In general, embodiments of the invention provide a method and apparatus for grid management. Specifically, embodiments of the invention provide a mechanism for separating management of the services and applications executing on the grid fabric with management of individual nodes in the grid fabric. More specifically, rather than directly accessing the nodes for gathering management data, services may simply send a request to the grid level management using virtually any protocol. In one or more embodiments of the invention, the protocol is removed from the request and transmitted to a grid manager (described below) that has the ability to access individual nodes on the grid fabric.

FIG. 1 shows a schematic diagram of a system for grid management in accordance with one or more embodiments of the invention. As shown in FIG. 1, the system includes grid managers (100), service and performance managers (102), and identity and access management (104). Each of these components is described below.

In the system shown, the grid managers (100) include the grid fabric (110) and grid control (108). Typically, the grid managers also include a separate provisioning server (120).
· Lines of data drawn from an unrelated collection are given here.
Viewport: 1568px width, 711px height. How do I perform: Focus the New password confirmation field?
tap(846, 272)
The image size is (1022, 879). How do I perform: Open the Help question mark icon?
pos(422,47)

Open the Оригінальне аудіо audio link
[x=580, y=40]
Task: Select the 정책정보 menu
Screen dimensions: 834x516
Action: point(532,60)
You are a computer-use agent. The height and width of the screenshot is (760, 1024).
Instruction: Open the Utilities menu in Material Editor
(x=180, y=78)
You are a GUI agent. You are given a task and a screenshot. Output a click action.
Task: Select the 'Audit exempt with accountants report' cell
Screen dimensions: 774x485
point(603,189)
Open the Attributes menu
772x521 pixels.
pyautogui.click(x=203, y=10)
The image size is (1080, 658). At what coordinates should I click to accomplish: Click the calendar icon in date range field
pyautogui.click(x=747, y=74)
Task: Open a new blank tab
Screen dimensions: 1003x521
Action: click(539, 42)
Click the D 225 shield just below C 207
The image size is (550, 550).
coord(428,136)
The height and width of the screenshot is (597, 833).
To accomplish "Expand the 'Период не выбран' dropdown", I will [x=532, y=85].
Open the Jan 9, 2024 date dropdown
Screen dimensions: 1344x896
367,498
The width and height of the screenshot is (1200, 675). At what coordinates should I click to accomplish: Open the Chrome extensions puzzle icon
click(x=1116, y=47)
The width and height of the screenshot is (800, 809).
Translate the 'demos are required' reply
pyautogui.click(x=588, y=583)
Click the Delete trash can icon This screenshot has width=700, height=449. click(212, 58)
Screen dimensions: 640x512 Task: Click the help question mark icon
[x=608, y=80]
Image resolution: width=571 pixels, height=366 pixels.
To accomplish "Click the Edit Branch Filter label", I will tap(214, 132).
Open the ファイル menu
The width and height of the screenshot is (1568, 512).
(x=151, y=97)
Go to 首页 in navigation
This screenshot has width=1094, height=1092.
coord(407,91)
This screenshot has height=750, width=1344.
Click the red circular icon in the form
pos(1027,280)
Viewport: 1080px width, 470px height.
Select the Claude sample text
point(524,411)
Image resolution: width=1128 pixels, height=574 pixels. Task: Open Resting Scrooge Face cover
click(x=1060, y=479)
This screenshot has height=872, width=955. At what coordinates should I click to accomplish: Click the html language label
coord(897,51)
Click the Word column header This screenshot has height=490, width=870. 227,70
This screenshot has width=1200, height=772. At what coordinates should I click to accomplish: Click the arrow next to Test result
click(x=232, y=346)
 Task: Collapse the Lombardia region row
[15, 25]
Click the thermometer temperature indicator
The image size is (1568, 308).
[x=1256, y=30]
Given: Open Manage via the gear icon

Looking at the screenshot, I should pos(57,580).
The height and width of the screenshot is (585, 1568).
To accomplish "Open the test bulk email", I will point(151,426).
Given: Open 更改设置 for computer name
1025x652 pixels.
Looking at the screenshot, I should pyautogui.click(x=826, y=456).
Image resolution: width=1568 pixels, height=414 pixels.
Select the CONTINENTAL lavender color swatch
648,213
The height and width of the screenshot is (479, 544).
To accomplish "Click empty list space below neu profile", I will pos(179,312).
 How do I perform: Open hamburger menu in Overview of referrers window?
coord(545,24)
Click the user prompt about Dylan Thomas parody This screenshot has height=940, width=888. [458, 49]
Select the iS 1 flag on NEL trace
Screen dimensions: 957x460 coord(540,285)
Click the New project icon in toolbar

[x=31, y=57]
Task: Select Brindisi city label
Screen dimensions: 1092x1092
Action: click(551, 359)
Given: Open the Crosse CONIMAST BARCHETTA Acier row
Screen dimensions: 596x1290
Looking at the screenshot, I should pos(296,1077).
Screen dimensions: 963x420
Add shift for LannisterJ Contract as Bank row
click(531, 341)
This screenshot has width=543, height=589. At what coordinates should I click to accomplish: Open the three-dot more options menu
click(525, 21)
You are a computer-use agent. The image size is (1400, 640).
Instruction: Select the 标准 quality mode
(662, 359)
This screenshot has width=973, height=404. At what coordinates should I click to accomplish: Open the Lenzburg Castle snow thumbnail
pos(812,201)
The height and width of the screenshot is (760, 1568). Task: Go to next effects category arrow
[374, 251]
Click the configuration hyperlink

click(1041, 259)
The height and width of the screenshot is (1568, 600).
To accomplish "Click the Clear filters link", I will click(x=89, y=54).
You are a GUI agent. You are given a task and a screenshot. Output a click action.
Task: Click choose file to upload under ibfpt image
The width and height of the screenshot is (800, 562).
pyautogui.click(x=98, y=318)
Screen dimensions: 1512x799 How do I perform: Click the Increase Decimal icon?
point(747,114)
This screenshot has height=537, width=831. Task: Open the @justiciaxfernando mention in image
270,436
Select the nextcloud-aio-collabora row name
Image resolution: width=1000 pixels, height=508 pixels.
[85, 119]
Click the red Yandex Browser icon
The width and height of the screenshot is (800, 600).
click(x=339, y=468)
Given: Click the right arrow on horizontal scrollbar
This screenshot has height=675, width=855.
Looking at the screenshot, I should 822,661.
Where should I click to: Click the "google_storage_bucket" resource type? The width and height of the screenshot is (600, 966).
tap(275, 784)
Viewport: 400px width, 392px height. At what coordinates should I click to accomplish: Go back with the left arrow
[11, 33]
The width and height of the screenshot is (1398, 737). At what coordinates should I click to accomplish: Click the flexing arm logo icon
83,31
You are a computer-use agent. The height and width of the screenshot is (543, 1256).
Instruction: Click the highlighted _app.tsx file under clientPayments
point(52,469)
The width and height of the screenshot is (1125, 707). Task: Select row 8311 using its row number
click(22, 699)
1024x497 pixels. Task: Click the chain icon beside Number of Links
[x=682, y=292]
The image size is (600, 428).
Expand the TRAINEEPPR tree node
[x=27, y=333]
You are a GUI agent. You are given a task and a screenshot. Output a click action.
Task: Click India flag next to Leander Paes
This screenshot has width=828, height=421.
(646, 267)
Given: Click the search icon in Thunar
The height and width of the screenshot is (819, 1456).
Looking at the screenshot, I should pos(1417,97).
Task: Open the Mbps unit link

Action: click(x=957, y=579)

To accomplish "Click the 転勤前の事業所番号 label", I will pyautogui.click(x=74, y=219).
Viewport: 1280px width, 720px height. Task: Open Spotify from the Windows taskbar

Each of these components is described below.

The grid fabric (110) corresponds to a group of nodes (e.g., web servers, database servers, farm servers, personal computers, handheld devices, and other such computing devices) and the connection (e.g., wires, circuit boards, wireless signals, routers, switches, etc.) between the nodes.

The nodes within the grid fabric (110) are heterogeneous in accordance with one or more embodiments of the invention. Specifically, applications such as the operating system, hardware, and/or desired functionality performed may vary across the grid fabric. For example, certain nodes may use a different operating system from other nodes in the grid fabric. While the nodes may be heterogeneous, those skilled in the art will appreciate that groups of nodes are homogeneous. Specifically, multiple nodes may exist with the same applications, hardware, and/or desired functionality.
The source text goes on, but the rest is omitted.